> AIM OF THE TASK
Please restate the data below word for word, omitting all images.

(Stored records)
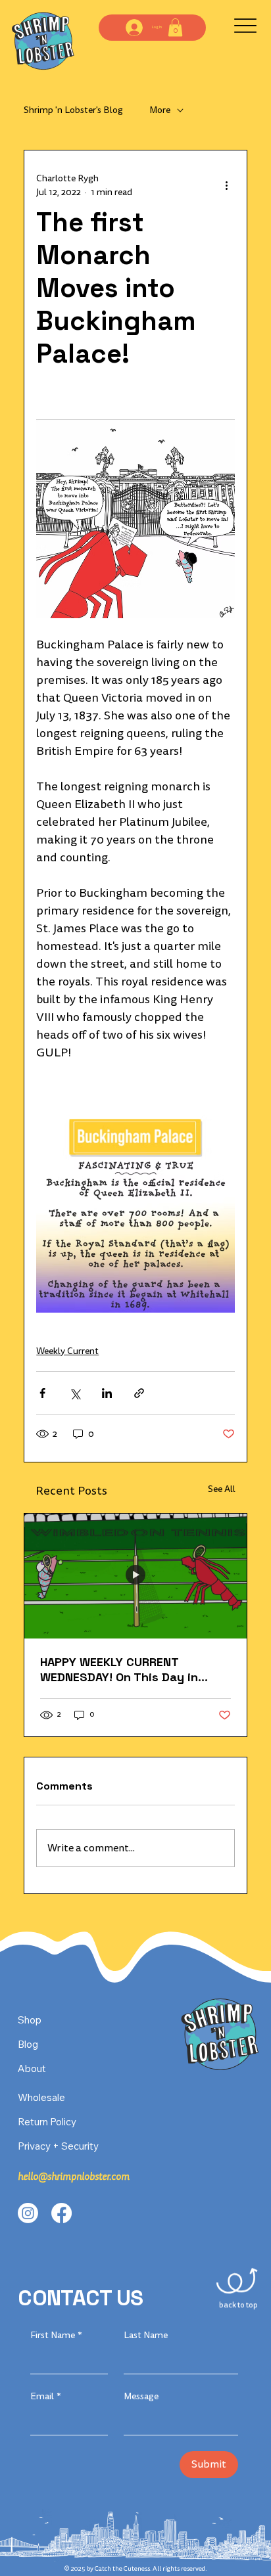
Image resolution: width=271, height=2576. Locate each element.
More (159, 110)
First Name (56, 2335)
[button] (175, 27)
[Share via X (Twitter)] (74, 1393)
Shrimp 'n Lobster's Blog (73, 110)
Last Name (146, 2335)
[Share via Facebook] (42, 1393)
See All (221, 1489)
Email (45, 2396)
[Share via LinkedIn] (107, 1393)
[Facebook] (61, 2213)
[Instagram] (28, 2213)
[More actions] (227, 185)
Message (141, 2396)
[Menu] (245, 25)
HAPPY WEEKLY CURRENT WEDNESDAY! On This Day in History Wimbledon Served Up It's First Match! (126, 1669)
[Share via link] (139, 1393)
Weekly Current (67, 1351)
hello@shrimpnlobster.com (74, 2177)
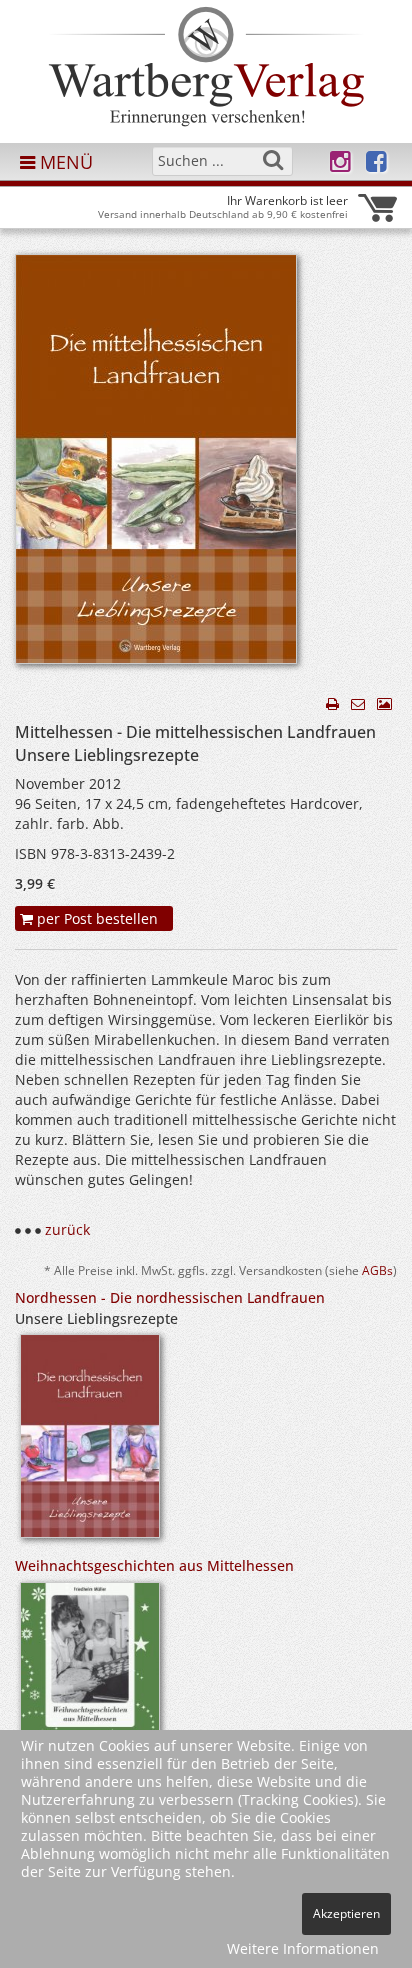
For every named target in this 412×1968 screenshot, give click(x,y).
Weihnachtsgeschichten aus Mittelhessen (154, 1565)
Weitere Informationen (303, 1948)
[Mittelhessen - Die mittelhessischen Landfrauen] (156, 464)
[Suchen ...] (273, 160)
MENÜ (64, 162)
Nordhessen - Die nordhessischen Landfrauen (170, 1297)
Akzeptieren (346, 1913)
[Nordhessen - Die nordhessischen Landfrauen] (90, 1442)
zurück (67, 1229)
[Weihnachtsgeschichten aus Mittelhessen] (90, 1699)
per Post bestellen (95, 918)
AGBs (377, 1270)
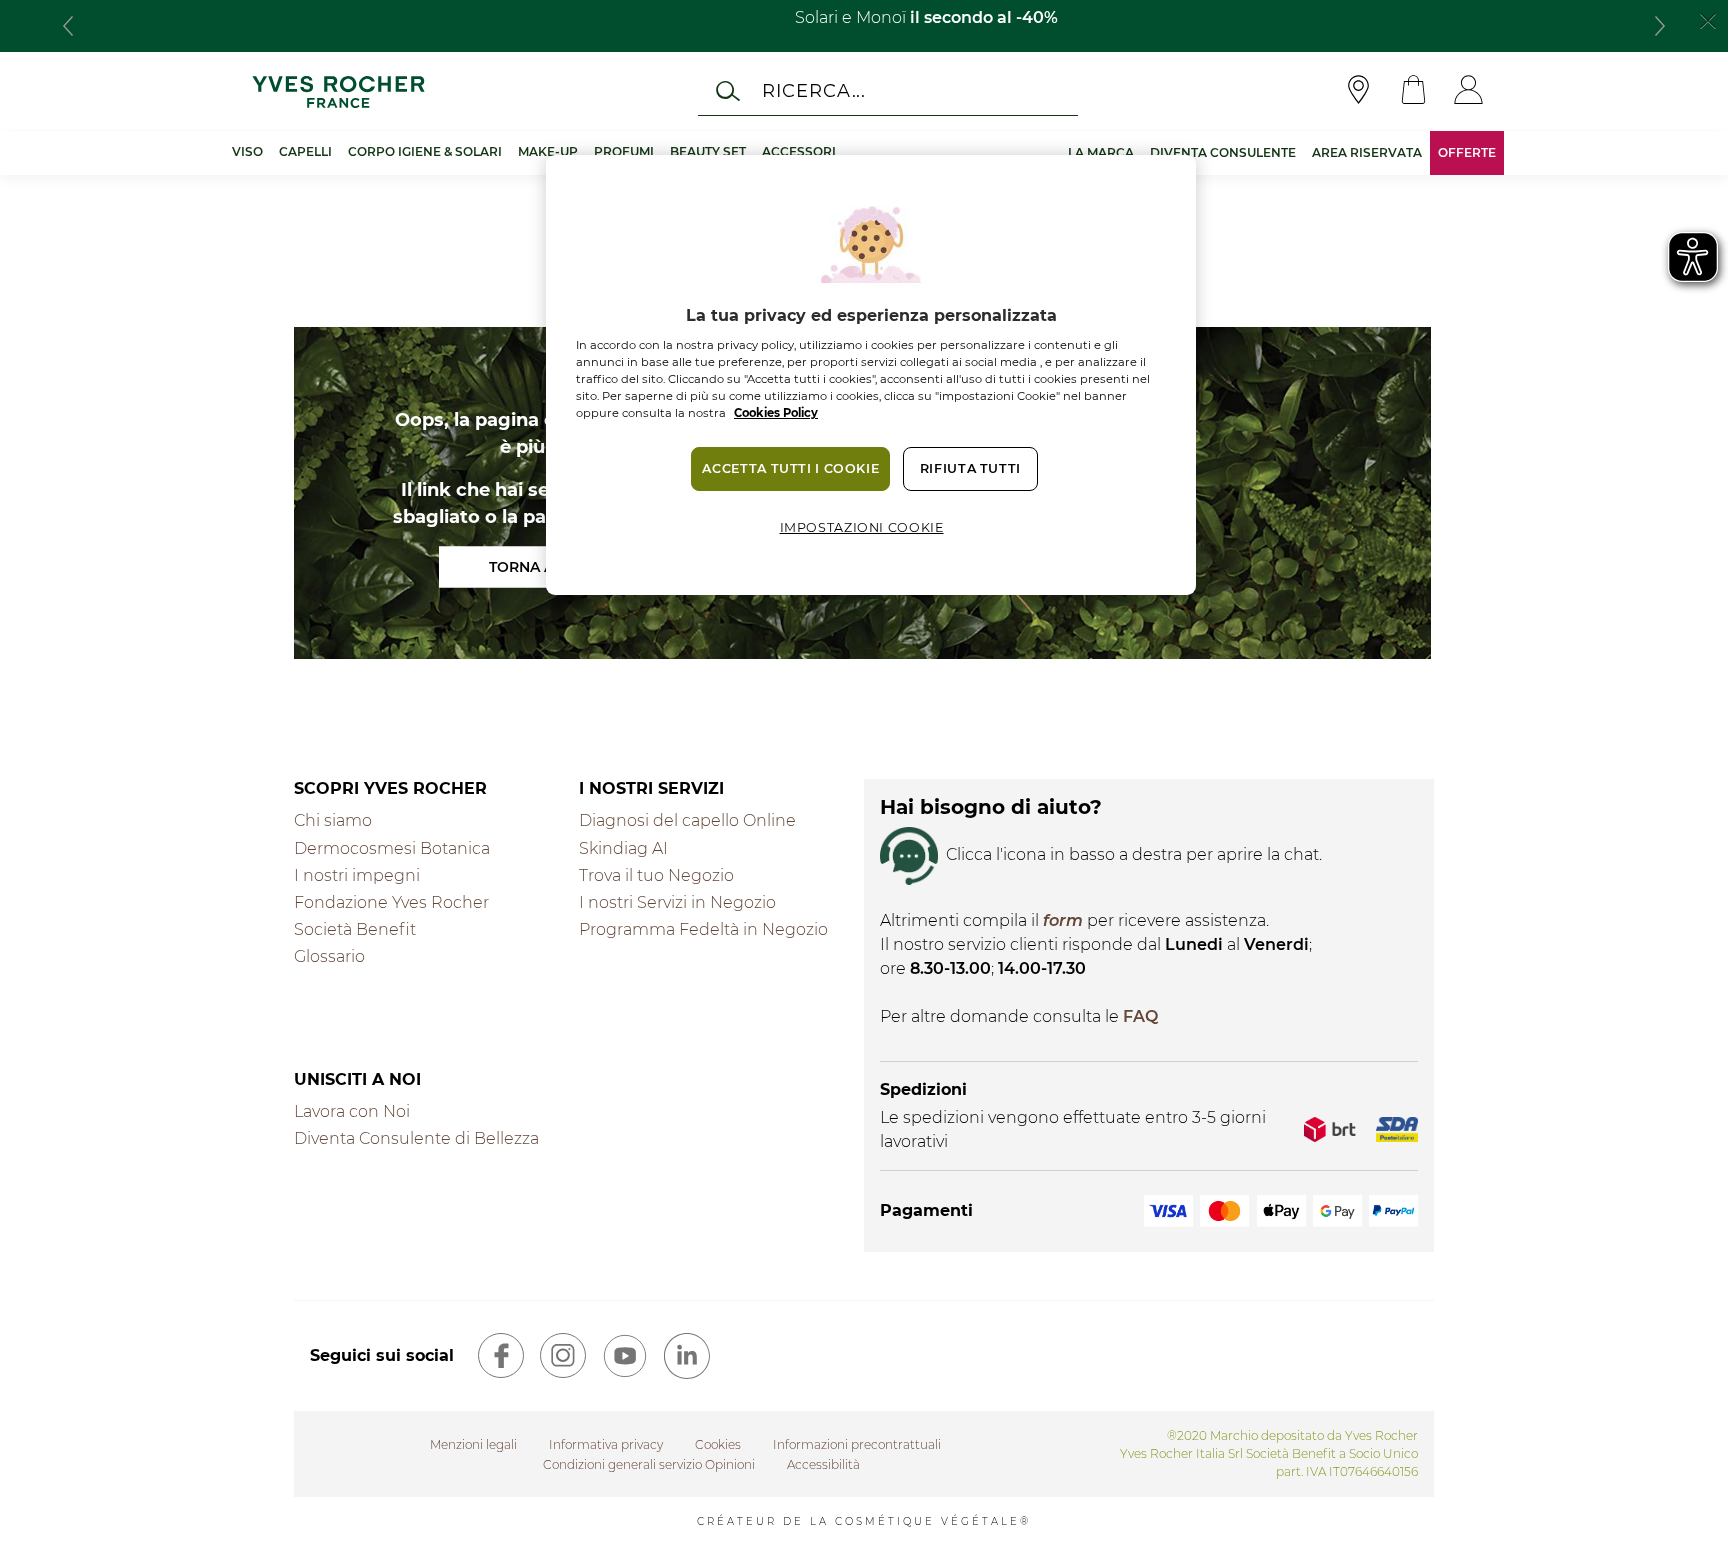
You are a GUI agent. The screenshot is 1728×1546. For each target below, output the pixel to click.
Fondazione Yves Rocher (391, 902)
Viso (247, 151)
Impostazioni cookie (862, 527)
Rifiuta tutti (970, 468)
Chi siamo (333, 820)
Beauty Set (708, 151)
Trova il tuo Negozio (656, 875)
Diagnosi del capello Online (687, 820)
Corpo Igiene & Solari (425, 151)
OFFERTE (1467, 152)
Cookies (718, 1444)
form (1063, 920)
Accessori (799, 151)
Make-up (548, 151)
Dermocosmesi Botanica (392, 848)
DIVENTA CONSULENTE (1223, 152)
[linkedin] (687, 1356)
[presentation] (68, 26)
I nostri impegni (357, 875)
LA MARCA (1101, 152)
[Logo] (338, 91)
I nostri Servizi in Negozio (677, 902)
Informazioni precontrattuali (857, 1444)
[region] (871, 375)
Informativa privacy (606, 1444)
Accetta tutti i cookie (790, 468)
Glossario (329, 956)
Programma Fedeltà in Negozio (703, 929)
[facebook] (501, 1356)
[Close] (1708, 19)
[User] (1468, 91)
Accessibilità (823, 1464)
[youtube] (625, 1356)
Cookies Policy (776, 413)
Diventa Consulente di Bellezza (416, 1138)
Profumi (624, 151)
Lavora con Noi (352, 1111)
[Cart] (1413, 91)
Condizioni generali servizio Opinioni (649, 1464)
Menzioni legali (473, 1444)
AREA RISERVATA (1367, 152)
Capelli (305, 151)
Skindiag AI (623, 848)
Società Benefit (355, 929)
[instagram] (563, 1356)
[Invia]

> THE ANSWER
Image resolution: width=271, height=2576. Locate each element.
More (159, 110)
First Name (56, 2335)
[button] (175, 27)
[Share via X (Twitter)] (74, 1393)
Shrimp 'n Lobster's Blog (73, 110)
Last Name (146, 2335)
[Share via Facebook] (42, 1393)
See All (221, 1489)
Email (45, 2396)
[Share via LinkedIn] (107, 1393)
[Facebook] (61, 2213)
[Instagram] (28, 2213)
[More actions] (227, 185)
Message (141, 2396)
[Menu] (245, 25)
HAPPY WEEKLY CURRENT WEDNESDAY! On This Day in History Wimbledon Served Up It's First Match! (126, 1669)
[Share via link] (139, 1393)
Weekly Current (67, 1351)
hello@shrimpnlobster.com (74, 2177)
For every named target in this 412×1968 screenshot, give click(x,y).
Weihnachtsgeschichten aus Mittelhessen (154, 1565)
Weitere Informationen (303, 1948)
[Mittelhessen - Die mittelhessischen Landfrauen] (156, 464)
[Suchen ...] (273, 160)
MENÜ (64, 162)
Nordhessen - Die nordhessischen Landfrauen (170, 1297)
Akzeptieren (346, 1913)
[Nordhessen - Die nordhessischen Landfrauen] (90, 1442)
zurück (67, 1229)
[Weihnachtsgeschichten aus Mittelhessen] (90, 1699)
per Post bestellen (95, 918)
AGBs (377, 1270)
You are a GUI agent. The screenshot is 1728×1546. For each target below, output the pixel to click.
Fondazione Yves Rocher (391, 902)
Viso (247, 151)
Impostazioni cookie (862, 527)
Rifiuta tutti (970, 468)
Chi siamo (333, 820)
Beauty Set (708, 151)
Trova il tuo Negozio (656, 875)
Diagnosi del capello Online (687, 820)
Corpo Igiene & Solari (425, 151)
OFFERTE (1467, 152)
Cookies (718, 1444)
form (1063, 920)
Accessori (799, 151)
Make-up (548, 151)
Dermocosmesi Botanica (392, 848)
DIVENTA CONSULENTE (1223, 152)
[linkedin] (687, 1356)
[presentation] (68, 26)
I nostri impegni (357, 875)
LA MARCA (1101, 152)
[Logo] (338, 91)
I nostri Servizi in Negozio (677, 902)
Informazioni precontrattuali (857, 1444)
[region] (871, 375)
Informativa privacy (606, 1444)
Accetta tutti i cookie (790, 468)
Glossario (329, 956)
Programma Fedeltà in Negozio (703, 929)
[facebook] (501, 1356)
[Close] (1708, 19)
[User] (1468, 91)
Accessibilità (823, 1464)
[youtube] (625, 1356)
Cookies Policy (776, 413)
Diventa Consulente di Bellezza (416, 1138)
Profumi (624, 151)
Lavora con Noi (352, 1111)
[Cart] (1413, 91)
Condizioni generali servizio Opinioni (649, 1464)
Menzioni legali (473, 1444)
AREA RISERVATA (1367, 152)
Capelli (305, 151)
Skindiag AI (623, 848)
Società Benefit (355, 929)
[instagram] (563, 1356)
[Invia]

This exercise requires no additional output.